Ceci dit, nous constatons que face à l'actuelle loi sur l'intégration, qui laisse le libre choix aux parents concernés et qui permet aux responsables politiques de se présenter en champions de l'intégration, l'enseignant(e) à qui on demande d'intégrer dans sa classe un enfant à besoins particuliers se trouve une nouvelle fois confronté(e) à un manque évident de moyens. L'aide qu'on lui accorde réside dans l'intervention d'un professionnel du SREA pendant un nombre d'heures limité; pour le reste du temps l'enseignant(e) est appelé(e) à se débrouiller avec les moyens du bord.

Or, la gestion d'une classe avec une douzaine, une vingtaine et davantage d'élèves n'est pas une chose allant de soi et l'enseignant(e) doit avoir la possibilité de signaler des situations qui ne lui semblent pas gérables. Il ne s'agit nullement d'un droit de pouvoir choisir ses élèves, mais d'une objection devant une mission impossible.
Ceux qui s'intéressent à la question de l'intégration connaissent presque tous à la fois des situations d'intégration réussies, où des enfants à besoins particuliers se sont parfaitement intégrés au groupe classe et où les apprentissages de tous en ont profité, et d'autre part des situations où la classe est devenue ingérable et les apprentissages impossibles pour tout le monde. Entre ces deux situations extrêmes, il existe toute une panoplie de situations plus ou moins bien vécues par les enfants et les enseignants.
Pour le SEW/OGBwL il est clair que les parents doivent être pris au sérieux quand ils ont un projet d'éducation pour leur enfant, mais il estime que les enseignants ont le droit et même le devoir de signaler quand la gestion efficace des apprentissages devient impossible.
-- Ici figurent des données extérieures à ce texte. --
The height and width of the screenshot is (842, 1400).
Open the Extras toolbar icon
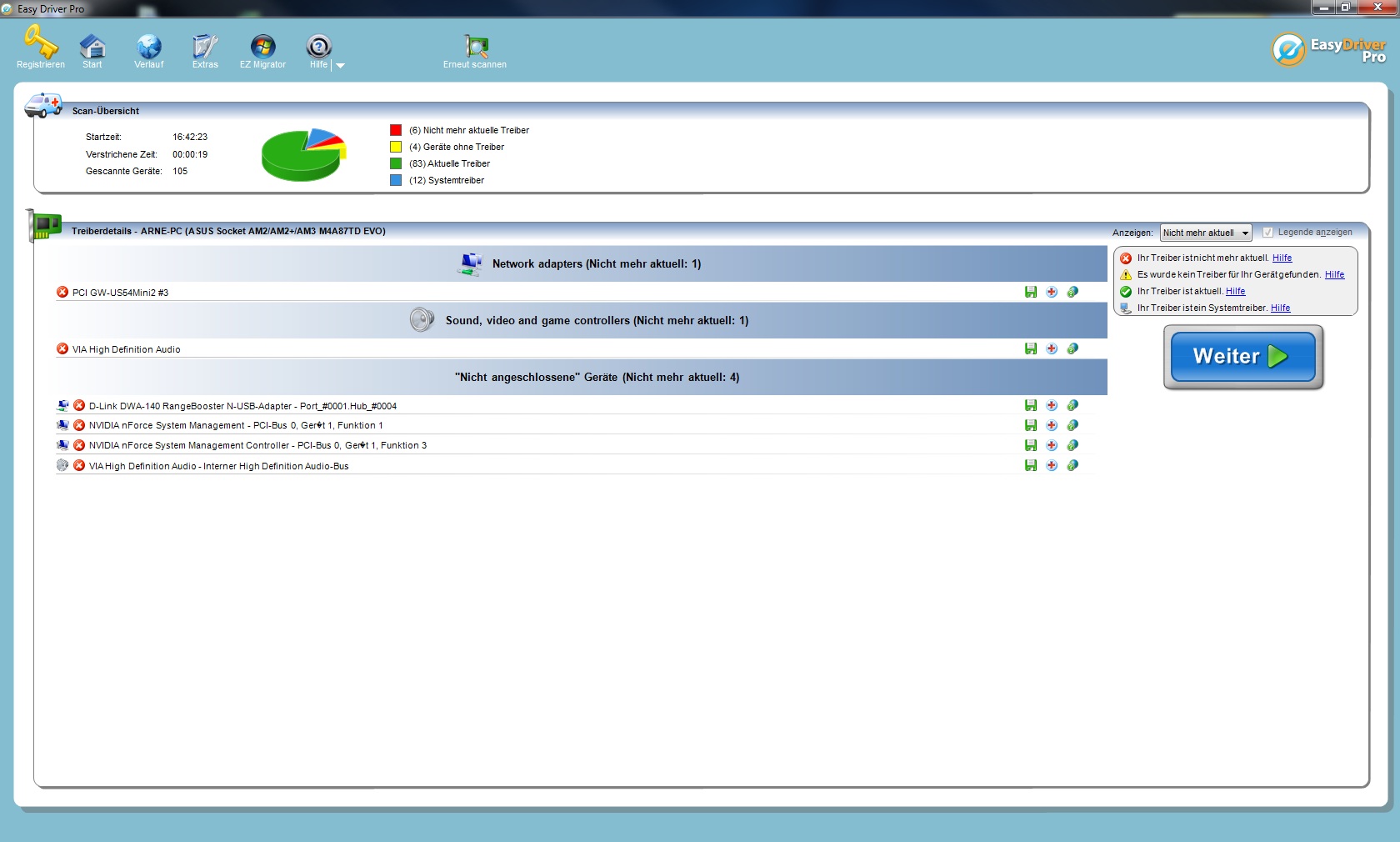[205, 46]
Dans bien des cas, le titulaire d'une classe ne peut compter que sur lui-même pour gérer les moments difficiles et pour répondre aux besoins de tous ses élèves. Ses arguments doivent être pris en compte et l'intégration d'un enfant à besoins particuliers doit baser sur un plan d'intégration négocié avec toutes les parties concernées.
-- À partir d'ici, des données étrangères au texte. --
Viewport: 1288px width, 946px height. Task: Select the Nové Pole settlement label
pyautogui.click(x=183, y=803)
Pour garantir cela, il faut que tous les professionnels en relation avec l'enfant, mais également les services administratifs assument leurs responsabilités. L'inscription d'un enfant à besoins particuliers dans une classe à quelques jours de la rentrée sans discussion du projet éducatif à assurer n'est pas dans l'intérêt de l'enfant et n'est pas de nature à inspirer beaucoup de confiance dans le fonctionnement de l'école luxembourgeoise.